Lütfen aşağıdaki, kahveden doğal mürekkep yapımı atölyesini anlatan metni hiçbir değişiklik yapmadan baştan sona yeniden yazın.

Kaynak metin:
━━━━

NAZLI PİŞKİN
@nazlipiskin
Birkaç yıl önce, kahve kokusunun kağıt kokusuna, tunç havan çınlamasının Tahmis Sokak’tan yükselen seslere karıştığı etkileyici bir ortamda, kahveden doğal mürekkep yapımı ve boyama atölyesine katılmıştım. Küratör, sosyal girişimci Birnur Temel Birtane’nin, toprak, tarımsal üretim, iklim krizi ve geleneksel sanat pratiklerimize dair etkileyici anlatımı eşliğinde kahveden doğal mürekkep yapmıştık. O atölyeden sonra mürekkebin ve renklerin büyülü dünyasında yeni bir kapı aralanmıştı önümde.

━━━━

Veri seti alıntısı:
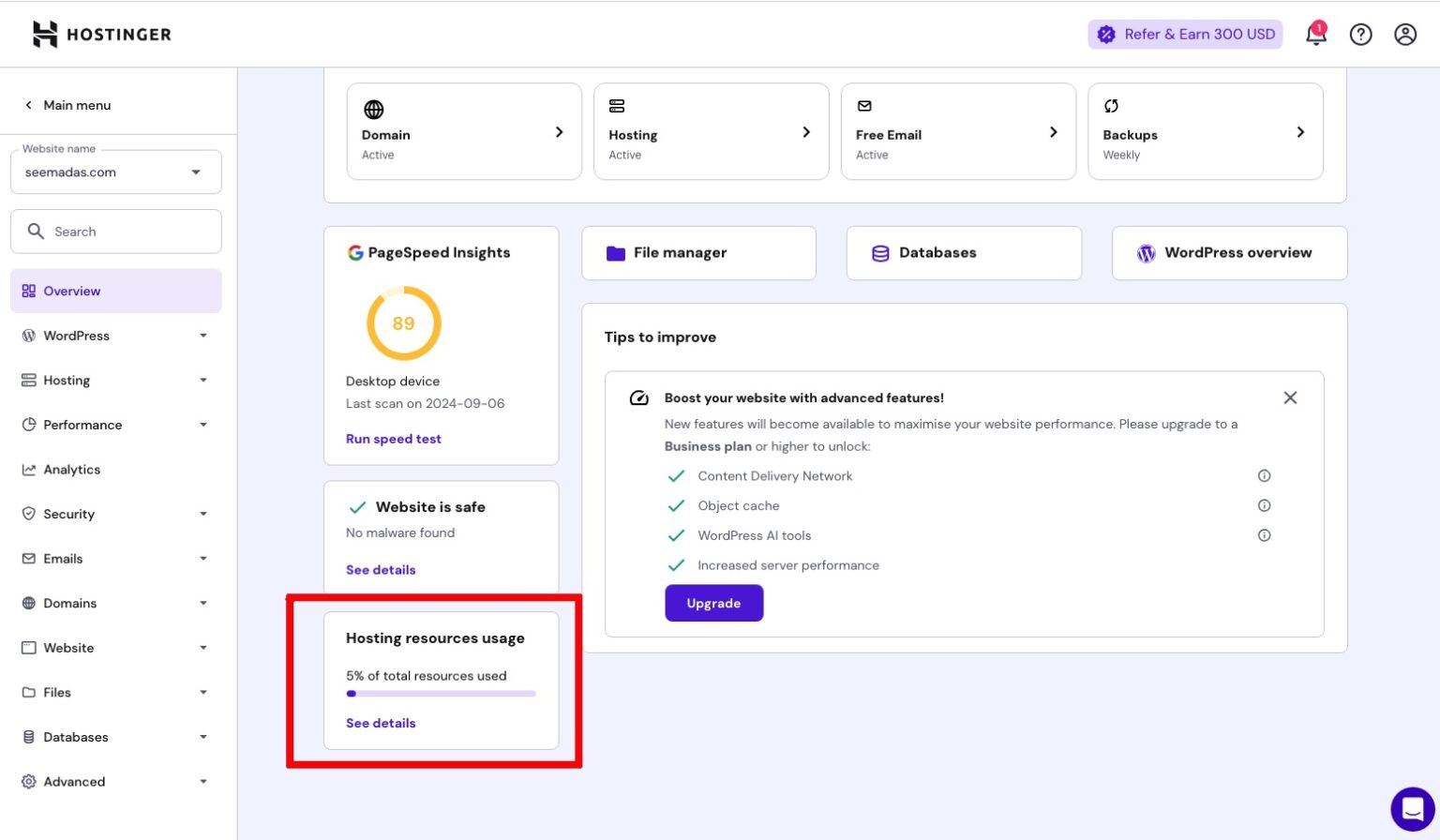Click the Run speed test link
1440x840 pixels.
tap(393, 439)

━━━━

Alıştırma cevabı:
NAZLI PİŞKİN
@nazlipiskin
Birkaç yıl önce, kahve kokusunun kağıt kokusuna, tunç havan çınlamasının Tahmis Sokak’tan yükselen seslere karıştığı etkileyici bir ortamda, kahveden doğal mürekkep yapımı ve boyama atölyesine katılmıştım. Küratör, sosyal girişimci Birnur Temel Birtane’nin, toprak, tarımsal üretim, iklim krizi ve geleneksel sanat pratiklerimize dair etkileyici anlatımı eşliğinde kahveden doğal mürekkep yapmıştık. O atölyeden sonra mürekkebin ve renklerin büyülü dünyasında yeni bir kapı aralanmıştı önümde.